Cal and Suzanna acquire new allies and abilities in their goal of protecting the Fugue from destruction, venturing into it themselves twice. When Shadwell's actions result in the Fugue's seemingly total obliteration, the surviving Seerkind scatter. In a last desperate attempt to finish them, Shadwell locates and awakens the Scourge, which begins systematically destroying any and all traces of magic it can find.

Cal, Suzanna and their remaining allies make a final stand against Shadwell by using his own tactics against him and convince the Scourge to abandon its cause and leave the world in peace. In the aftermath, a severely traumatised Cal is cared for by Suzanna whilst their friends adjust to permanent life amongst humanity. Eventually, Cal emerges from his withdrawal with the knowledge that the Fugue is still in existence and can be restored to its full glory.

== Themes ==
Themes in Weaveworld include those of "monstrosity and innocence", and "the child predator", as well as those of dreams, desire, exile and the struggle between good and evil. Barker has said in interview with Fangoria in 1989 that he set out to write "a lost tribe story," a theme that has always preoccupied him. At the 1986 World Fantasy convention, he described the novel as: "a fantasy about why we want fantasy." And at UCLA in 1987, he referred to it as: "an erotic Wonderland."

==Reception==

=== Reviews ===
The book was critically well-received, with Kirkus Reviews referring to it as: "the most ambitious and visionary horror novel of the decade", and Time Magazine calling the story "irresistible", although Publishers Weekly was less fulsome, describing it as: "an unusual and not totally convincing mix of adventure and fairy tale."

Reviewing Weaveworld in the Toronto Star, Henry Mietkiewicz wrote that "Barker proves to be far more accomplished and self-assured than in any of his previous work...Weaveworld depends upon a relatively intricate narrative structure and a host of finely crafted characters".

Dave Langford reviewed Weaveworld for White Dwarf #96, and stated that "'dark fantasy' is today's posh word for 'horror'; Barker's considerable talents in this area lead to a few gobs of gratuitous nastiness and also some terrific creations".

=== Awards and nominations ===
The novel was nominated for the 1988 Locus Awards for Best Fantasy Novel, the 1988 World Fantasy Awards for Best Novel, and received the 1990 Prix littéraire Cosmos 2000.

==Comic book adaptation==

Cover of Weaveworld #1, art by Mike Manley.
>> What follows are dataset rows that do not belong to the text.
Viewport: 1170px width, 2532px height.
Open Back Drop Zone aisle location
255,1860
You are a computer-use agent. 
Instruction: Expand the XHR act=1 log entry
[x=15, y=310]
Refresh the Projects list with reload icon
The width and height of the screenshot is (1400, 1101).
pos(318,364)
Weaveworld was made into a three-issue comic series in 1991 by Epic Comics. The series were written by Erik Saltzgaber and pencilled by Mike Manley. Clive Barker served as consultant.

==Mini-series adaptation==
Novelist and screenwriter Michael Marshall Smith completed a first draft of a script for an eight-hour mini-series in 1995. Smith was later asked to write a complete script, but the project has fallen into hiatus and he is no longer involved. In 2001, Barker stated in an interview that a Showtime six-hour mini-series was about to enter a two-year preproduction stage, directed by Queer as Folk director Russell Mulcahy, probably shot in Australia.

In 2005, Barker said that the book had been adapted into a mini-series, and later said that the mini-series adaptation was about to enter production. In September 2015, CW network announced a TV series adaptation of the book, to be written and produced by Warehouse 13s Jack Kenny and produced by Clive Barker.

So far, none of these projects have come to fruition.